Не надо думать, что это большое преувеличение: сатира Эренбурга зиждется на фактах. Стоит только перечитать его современников – Всеволода Иванова, Бориса Пильняка, Исаака Бабеля, Евгения Замятина, Андрея Соболя и др.

«Капитан» – политик, потому он миролюбиво отвечает, что по этому вопросу стоит обратиться к Анатолию Васильевичу. «Искусство – его слабость, я же в нем ничего не смыслю и перечисленными вами ремеслами совершенно не интересуюсь». (Понятно, что это не так: искусством, музыкой, кино – вождь интересовЬлся. Но, кивнув в сторону Луначарского, он избавляется от неприятного вопроса. По воспоминаниям Крупской – из поэзии чтились Некрасов и Надсон, а по воспоминаниям Лепешипской восхищался Пушкиным, Шиллером, Шекспиром и менее известными русскими поэтами Тютчевым и Баратынским. В общем, это говорит о среднем вкусе русского интеллигента конца XIX века, хотя последние двое выпадают из вышеприведенного ряда).

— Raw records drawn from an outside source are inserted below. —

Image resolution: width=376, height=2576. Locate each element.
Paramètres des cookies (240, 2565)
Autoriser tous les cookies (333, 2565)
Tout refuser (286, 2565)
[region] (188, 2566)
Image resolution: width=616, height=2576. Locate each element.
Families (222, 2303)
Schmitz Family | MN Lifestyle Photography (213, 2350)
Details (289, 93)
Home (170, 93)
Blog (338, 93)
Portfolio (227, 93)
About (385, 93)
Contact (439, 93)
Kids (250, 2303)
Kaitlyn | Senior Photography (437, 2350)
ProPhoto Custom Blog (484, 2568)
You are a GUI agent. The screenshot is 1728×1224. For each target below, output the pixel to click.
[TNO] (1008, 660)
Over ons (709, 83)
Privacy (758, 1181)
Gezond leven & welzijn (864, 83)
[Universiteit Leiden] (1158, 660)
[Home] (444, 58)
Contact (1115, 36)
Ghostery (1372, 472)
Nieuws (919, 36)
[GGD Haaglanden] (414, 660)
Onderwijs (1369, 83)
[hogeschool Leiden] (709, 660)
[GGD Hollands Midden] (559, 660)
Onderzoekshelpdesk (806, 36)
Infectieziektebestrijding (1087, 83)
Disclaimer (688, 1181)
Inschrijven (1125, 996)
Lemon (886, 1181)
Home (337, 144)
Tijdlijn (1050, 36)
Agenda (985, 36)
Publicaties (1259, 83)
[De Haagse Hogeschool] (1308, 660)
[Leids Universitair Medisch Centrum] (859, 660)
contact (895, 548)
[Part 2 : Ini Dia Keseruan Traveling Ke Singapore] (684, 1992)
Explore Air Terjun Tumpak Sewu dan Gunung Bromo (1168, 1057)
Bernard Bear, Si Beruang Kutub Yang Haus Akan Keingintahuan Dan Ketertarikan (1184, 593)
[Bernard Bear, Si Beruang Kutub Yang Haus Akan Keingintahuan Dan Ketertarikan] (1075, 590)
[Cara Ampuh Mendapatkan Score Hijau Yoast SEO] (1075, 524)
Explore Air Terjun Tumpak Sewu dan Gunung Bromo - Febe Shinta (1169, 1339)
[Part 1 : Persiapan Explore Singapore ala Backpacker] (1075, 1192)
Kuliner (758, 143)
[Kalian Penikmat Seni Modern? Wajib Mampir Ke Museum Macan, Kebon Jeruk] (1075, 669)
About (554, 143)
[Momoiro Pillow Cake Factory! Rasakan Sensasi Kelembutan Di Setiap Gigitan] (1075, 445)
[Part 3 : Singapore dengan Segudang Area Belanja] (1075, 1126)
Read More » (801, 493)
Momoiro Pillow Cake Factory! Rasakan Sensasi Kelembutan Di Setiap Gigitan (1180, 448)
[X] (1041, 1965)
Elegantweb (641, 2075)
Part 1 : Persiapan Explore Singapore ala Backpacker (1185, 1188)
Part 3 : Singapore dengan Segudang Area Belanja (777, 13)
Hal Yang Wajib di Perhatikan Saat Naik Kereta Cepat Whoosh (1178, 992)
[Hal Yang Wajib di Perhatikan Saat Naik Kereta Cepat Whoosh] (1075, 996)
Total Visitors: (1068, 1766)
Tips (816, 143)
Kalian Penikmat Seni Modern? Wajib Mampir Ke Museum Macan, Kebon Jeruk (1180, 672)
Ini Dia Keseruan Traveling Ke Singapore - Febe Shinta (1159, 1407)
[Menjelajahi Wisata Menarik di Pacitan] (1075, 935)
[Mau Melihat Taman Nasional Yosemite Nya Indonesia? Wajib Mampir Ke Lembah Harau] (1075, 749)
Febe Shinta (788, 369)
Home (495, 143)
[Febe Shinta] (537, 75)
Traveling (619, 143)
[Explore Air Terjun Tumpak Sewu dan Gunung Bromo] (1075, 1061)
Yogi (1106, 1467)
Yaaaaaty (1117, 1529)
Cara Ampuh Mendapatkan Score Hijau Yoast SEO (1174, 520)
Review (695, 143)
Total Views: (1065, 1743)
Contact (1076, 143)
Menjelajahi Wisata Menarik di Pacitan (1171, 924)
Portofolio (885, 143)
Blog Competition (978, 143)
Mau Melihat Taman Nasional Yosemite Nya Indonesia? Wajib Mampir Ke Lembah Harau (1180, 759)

И, далее в духе незабвенных Писарева, Базарова и Рахметова: «Мне кажется, гораздо более занимательным писать декреты о национализации мелкого рогатого скота, пробуждающие от сна миллионы, нежели читать стихи Пушкина, от которых я часто засыпаю. Я с детских лет ничего не читал и не читаю, кроме работ по моей специальности. Я не гляжу на картины, ибо мне интереснее смотреть на диаграммы.

Я никогда не ходил в театр, вот только в прошлом году пришлось «по долгу службы» с «гостями республики», и это было еще снотворнее гимназического Пушкина.

Чтобы перейти к коммунизму, нужно сосредоточить все силы, всю волю, всю жизнь на одном – на экономике. Засеянная десятина, построенный паровоз, партия мануфактуры – вот путь к нему, а, следовательно, и цель нашей жизни. Оставьте санскритские словеса, любовные охи, постройки новых или ремонт старых богов, картины, стихи, трагедии и прочее. Лучше сделайте одну косу, достаньте один фунт хлеба!»133.

Я лично думаю, что в этих словах Первого коммуниста лежит секрет его личности.

Он глубоко убежден, что коммунисты могут осчастливить Россию, заставив ее работать… Ирония Эренбурга в словах Учителя: «Я вас понимаю… – вы высокий образец однодумья… Однодумье – дело, движенье, жизнь. Раздумье – прекрасное и блистательное увеселение, десерт предсмертного ужина». (Скажем, «раздумье» о будущем партии в так называемом «Завещание Ленина» – действительно из предсмертного ужина, но не десерт, а цикута в буквальном смысле слова…) Следующий вопрос Хулио касается терпимости к левым эсерам, а также к миллионам, не согласным уверовать в торжество коммунизма. Первый коммунист, как в случае с Луначарским, отсылает вопрошающего к товарищу… Какому? Имя его не произносится, ибо Илья от страха прослушал фамилию или умышленно умолчал. Речь, конечно, идет о Феликсе Эдмундовиче Дзержинском и его ведомстве. Никто в будущем не будет верить в целительные способности святителя Пантелеймона! (Иначе говоря – будет полное торжество атеизма).